··· BRANO DA LEGGERE

L’abbandono del Figlio nelle mani del mondo
Ha tanto amato il mondo
Iniziamo: «Dio ha tanto amato il mondo da dare il Figlio unigenito». Cosa significa questo dare, che per Giovanni rappresenta il massimo dell’amore di Dio? Dare qui significa consegnare, abbandonare nelle mani del mondo il Figlio perché venga innalzato, ossia crocifisso, per darci la vita eterna. La morte di Gesù in croce rientra nei piani di Dio, Gesù innalzato sulla croce è il suo strumento di salvezza come lo è stato il serpente innalzato nel deserto da Mosè su un bastone, per risanare quanti altrimenti sarebbero stati destinati alla morte (Num 21).
«Dio ha tanto amato il mondo». «Dio è amore», ci dirà poi la prima lettera di Giovanni (1 Gv 4,8.16).
Ma non ha avuto pietà per suo Figlio? Egli è stato in qualche modo toccato dalle vicende del Figlio? Certamente sì! Che amore sarebbe quello del Padre, se la morte crudele e abietta del Figlio non lo avesse coinvolto personalmente?
Vi sono nella Bibbia delle indicazioni che rischiarino un po’ questo mistero e ci aiutino a capire, per quanto ci è possibile, cosa è stata la croce per il Padre?

······
··· RIGHE FORNITE

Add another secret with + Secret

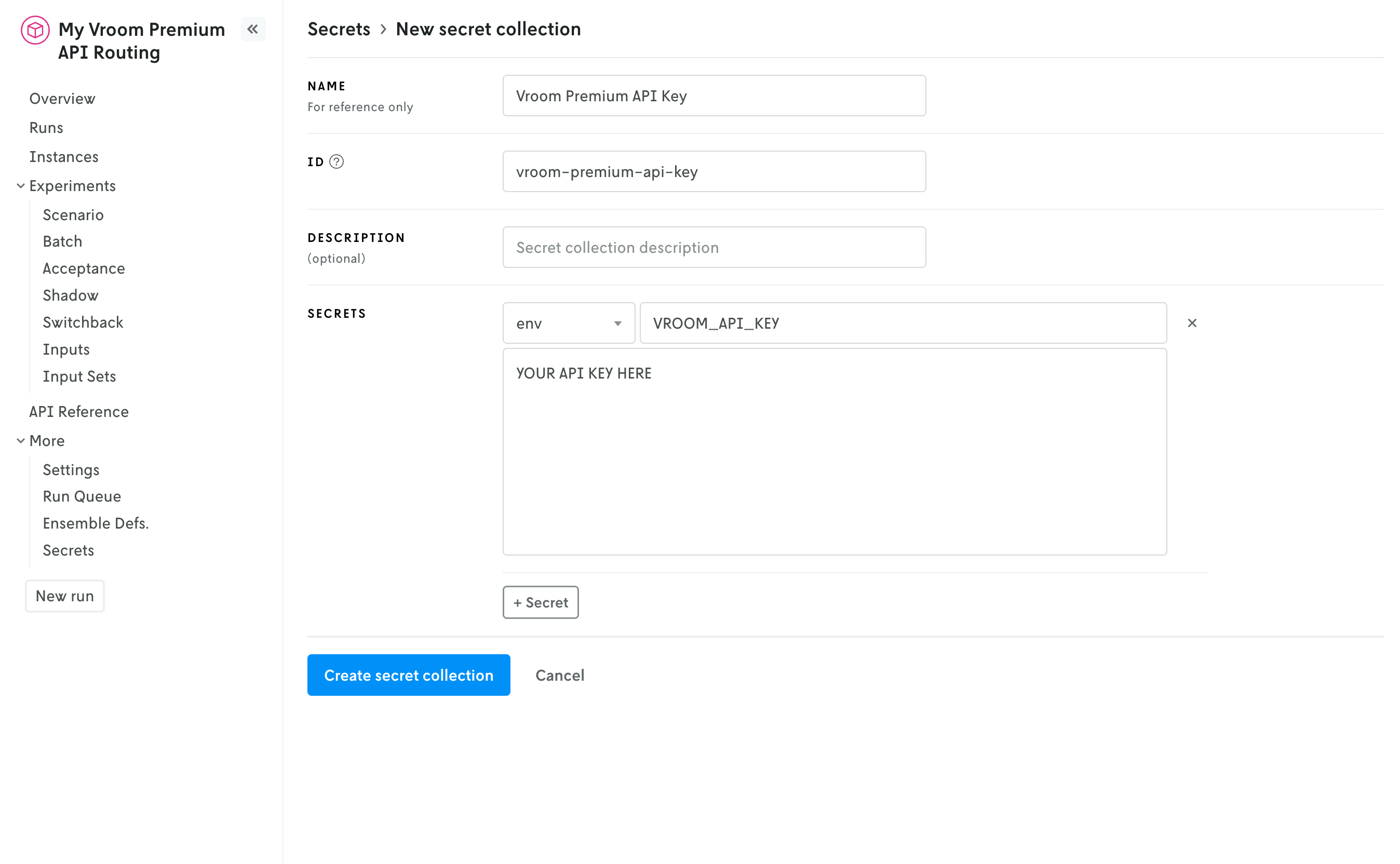[x=540, y=602]
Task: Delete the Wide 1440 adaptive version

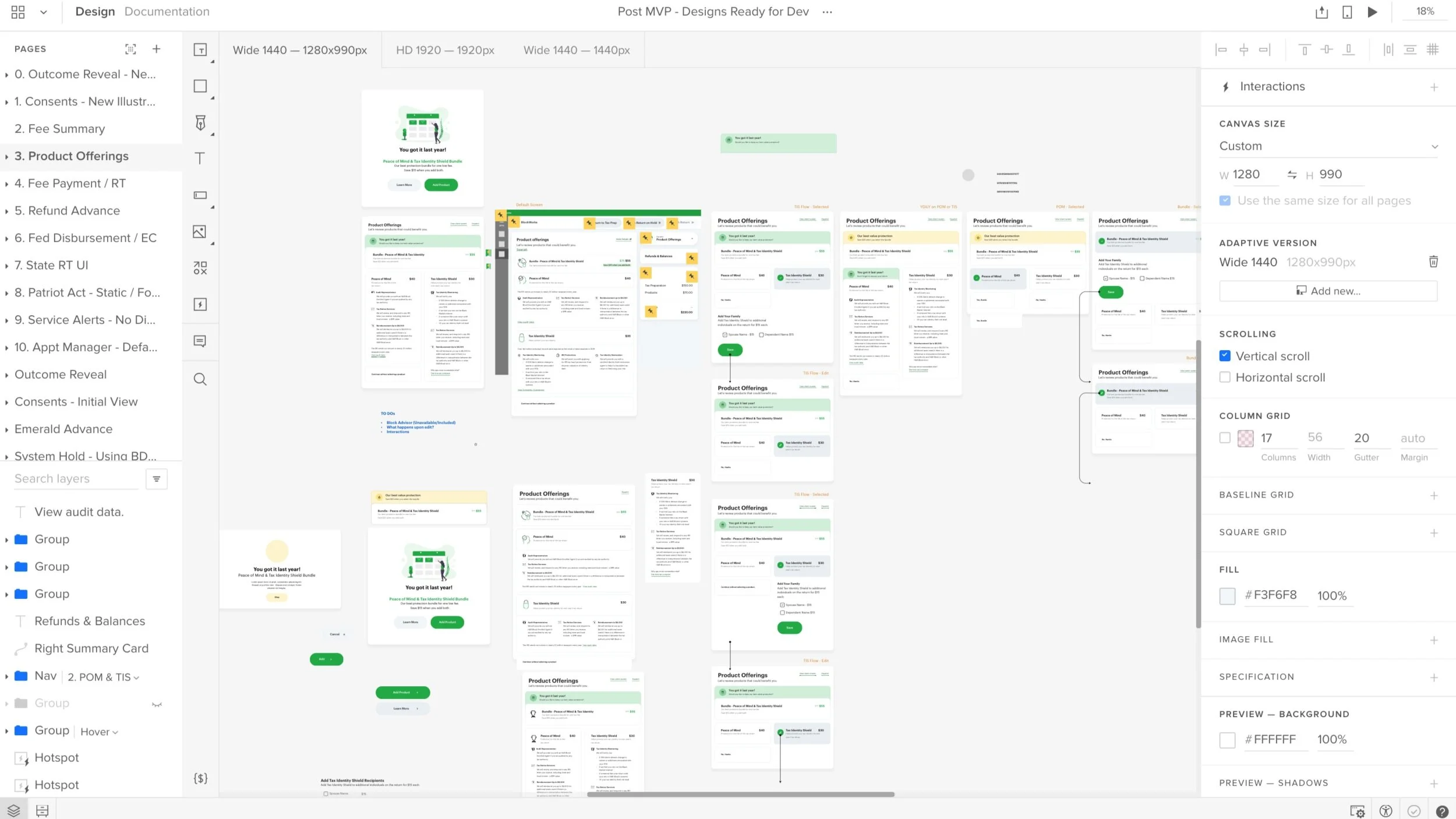Action: (x=1433, y=262)
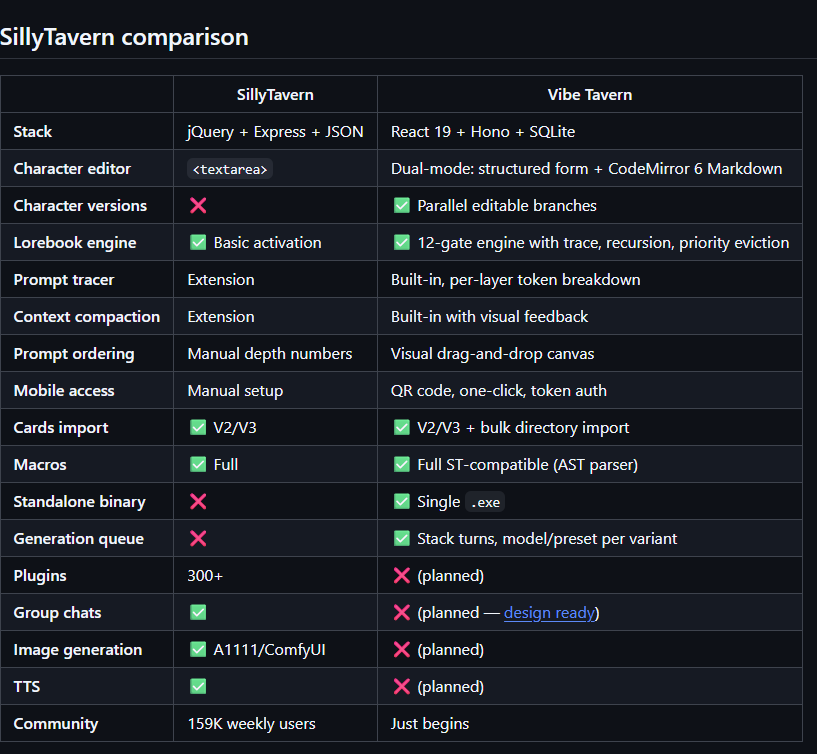Click the SillyTavern comparison heading

[124, 38]
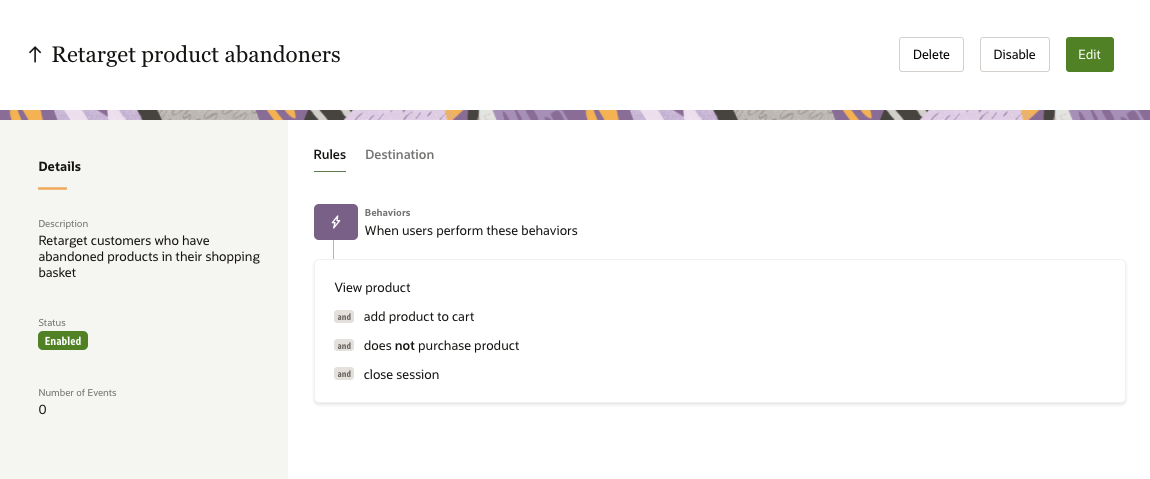Click the green Enabled status badge
The image size is (1150, 479).
(x=63, y=341)
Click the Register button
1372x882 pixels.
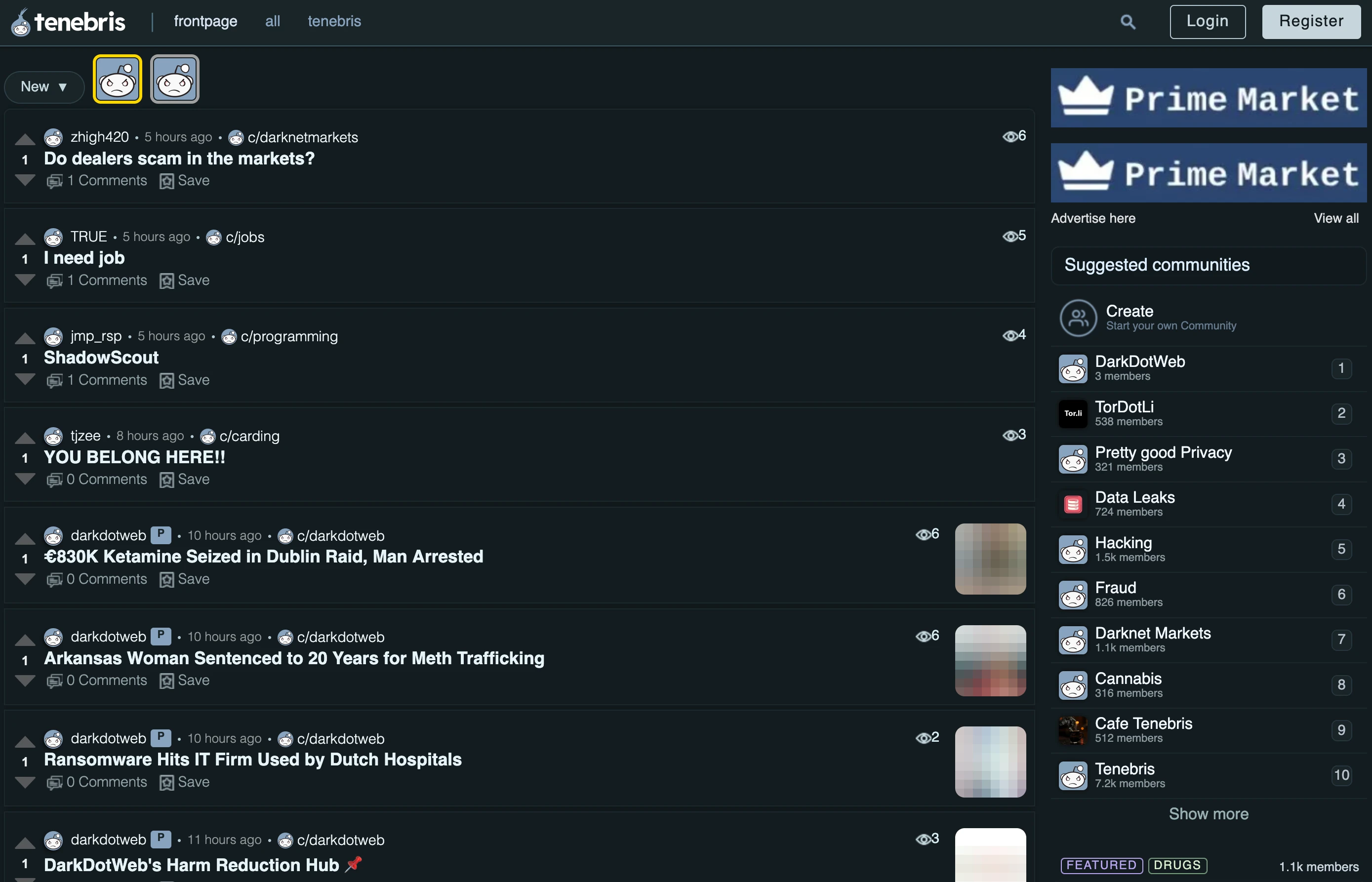point(1311,21)
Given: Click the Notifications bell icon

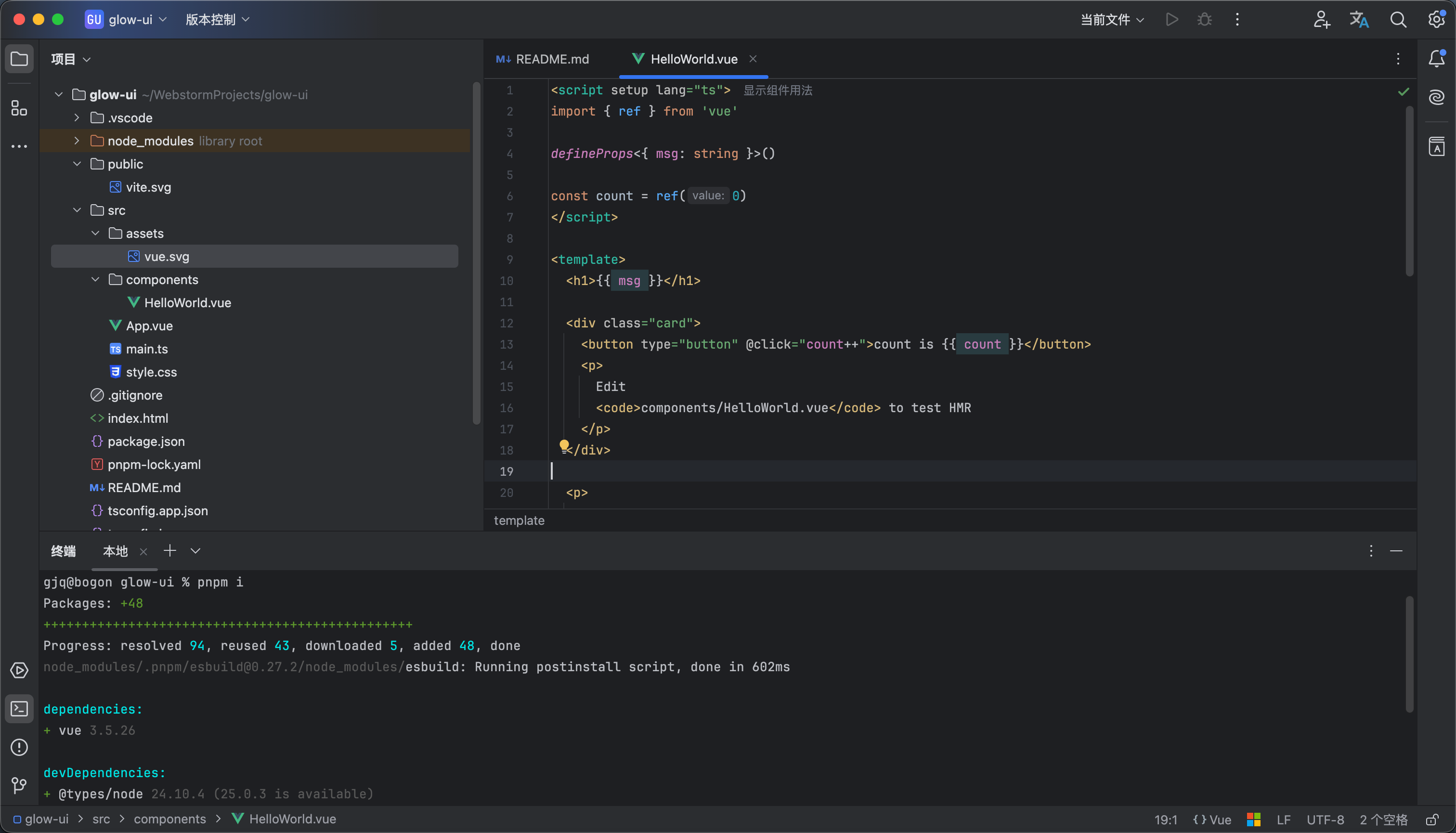Looking at the screenshot, I should (x=1437, y=58).
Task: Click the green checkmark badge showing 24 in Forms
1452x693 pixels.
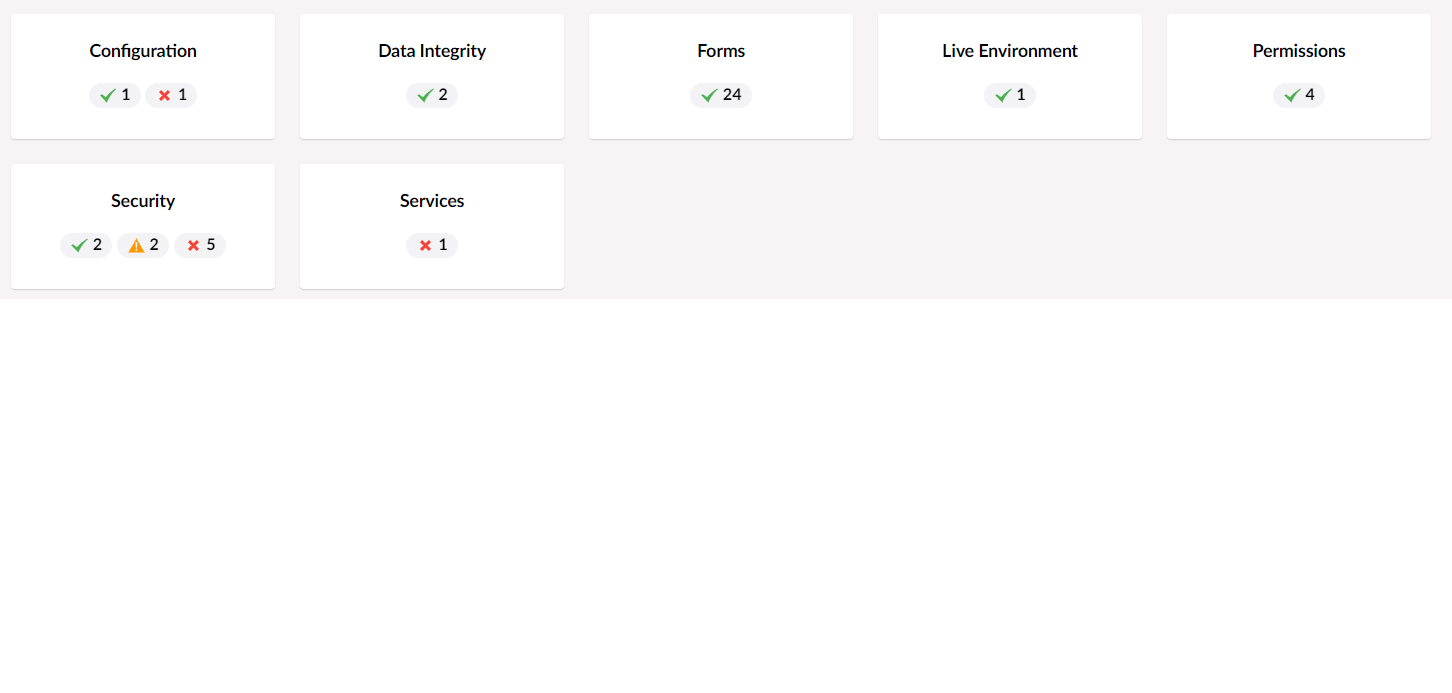Action: pyautogui.click(x=721, y=95)
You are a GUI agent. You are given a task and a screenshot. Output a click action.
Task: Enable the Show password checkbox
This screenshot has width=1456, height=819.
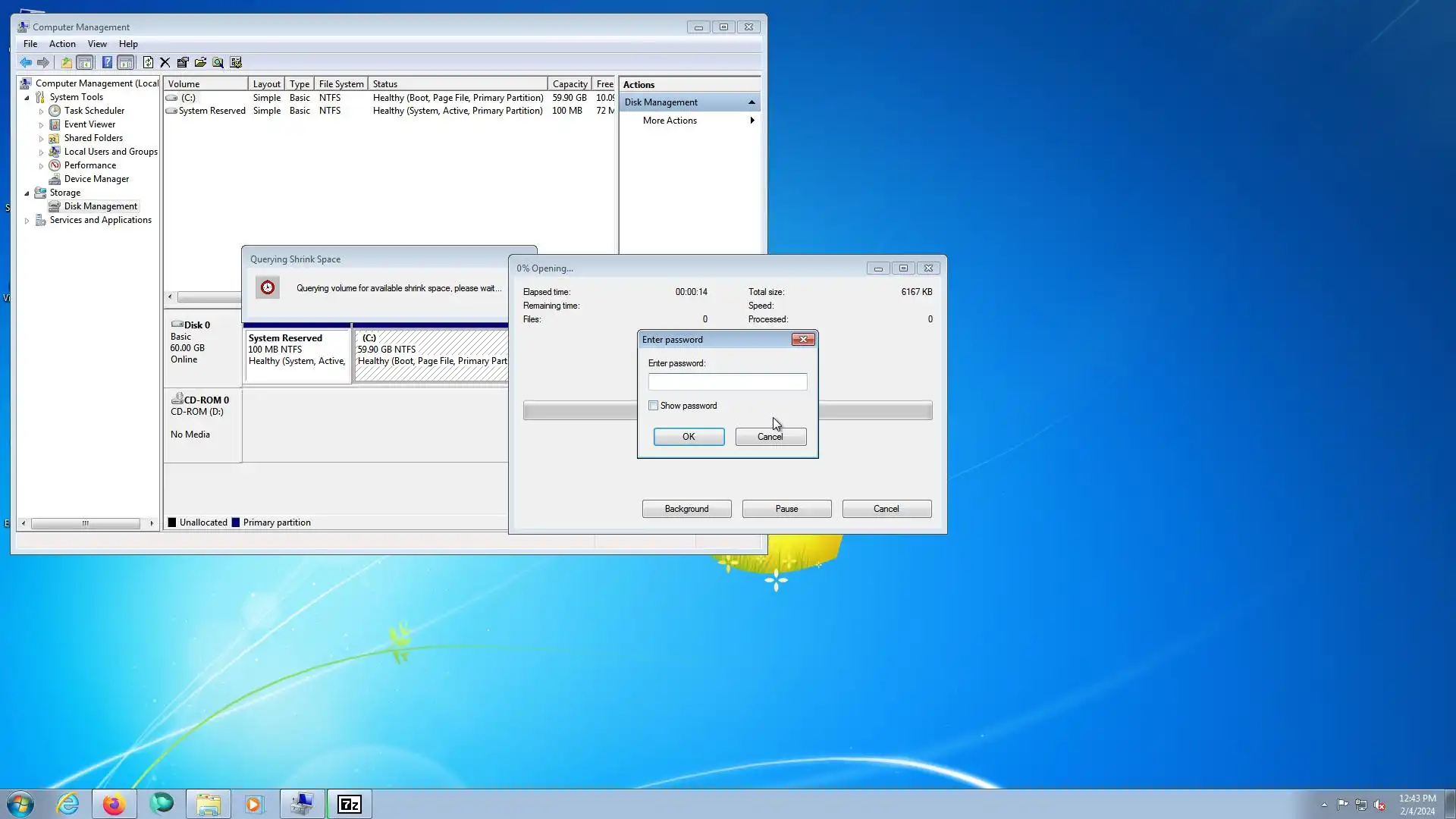click(x=654, y=406)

······

## ESERCIZI DA SVOLGERE
- a) Modifica il brano sull'amore di Dio per il mondo riscrivendone la parte compresa tra "Ma non ha avuto" e "per il Padre?", estremi inclusi, e mettendo "Sacra Scrittura" al posto di "Bibbia".
- b) Nel brano sull'amore di Dio per il mondo, riformula in modo più conciso il paragrafo che comincia con "Iniziamo: «Dio ha tanto amato il mondo", mantenendone i fatti principali.
- c) Prosegui il brano sull'amore di Dio per il mondo, riprendendo subito dopo la sua ultima frase.

## RISPOSTE AGLI ESERCIZI
- a)
Ma non ha avuto pietà per suo Figlio? Egli è stato in qualche modo toccato dalle vicende del Figlio? Certamente sì! Che amore sarebbe quello del Padre, se la morte crudele e abietta del Figlio non lo avesse coinvolto personalmente?
Vi sono nella Sacra Scrittura delle indicazioni che rischiarino un po’ questo mistero e ci aiutino a capire, per quanto ci è possibile, cosa è stata la croce per il Padre?

- b) Per Giovanni, il massimo dell'amore di Dio consiste nel dare il Figlio unigenito, cioè nel consegnarlo al mondo perché venga innalzato, ossia crocifisso, per donarci la vita eterna. La morte di Gesù in croce rientra nei piani di Dio. Gesù innalzato è lo strumento di salvezza, come il serpente che Mosè innalzò su un bastone nel deserto per risanare chi altrimenti sarebbe morto (Num 21).

- c)
Il battesimo in Marco
Gesù viene
Cerchiamo di comprendere qualcosa di più allargando la nostra visuale ad altri libri del Nuovo Testamento, e andiamo a leggere appunto il racconto del battesimo in Marco. Marco e Giovanni sono il primo e l’ultimo dei Vangeli in ordine cronologico, distanti una quarantina di anni tra di loro. In questo periodo di tempo la visione teologica della Chiesa nascente è progredita con passi da gigante, riflessi in Giovanni, eppure questi due Vangeli rimangono i più simili tra di loro, in quanto entrambi sono essenzialmente cristologici. Questo significa che, per questi due evangelisti, Cristo è la sola nostra fonte di salvezza, che è un dono destinato a chi ha fede in lui e a lui si affida.
Luca e Matteo invece, pur considerando la salvezza come dono e la fede indispensabile, sono maggiormente preoccupati al riguardo del comportamento dell’uomo nella vita quotidiana, ossia delle opere, e ci offrono esempi e spiegazioni perché ci sia chiaro quanto noi dobbiamo fare se vogliamo ottenere la salvezza.
Data quindi questa visione del tutto cristocentrica tra loro condivisa, per capire certi brani di Giovanni è opportuno ricorrere a Marco, e viceversa.
Abbiamo sentito innumerevoli commenti sull’episodio del battesimo in Marco, che è la sintesi di tutto il suo Vangelo, ma riprendiamone l’esame, per cercare di vederlo nella prospettiva del brano di Giovanni appena esaminato.
Dunque Gesù viene - verbo usato nella Bibbia per la venuta del Messia tanto atteso - al Giordano per essere accomunato ai peccatori, e questo ci turba quasi quanto il Dio di amore che manda il Figlio a morire.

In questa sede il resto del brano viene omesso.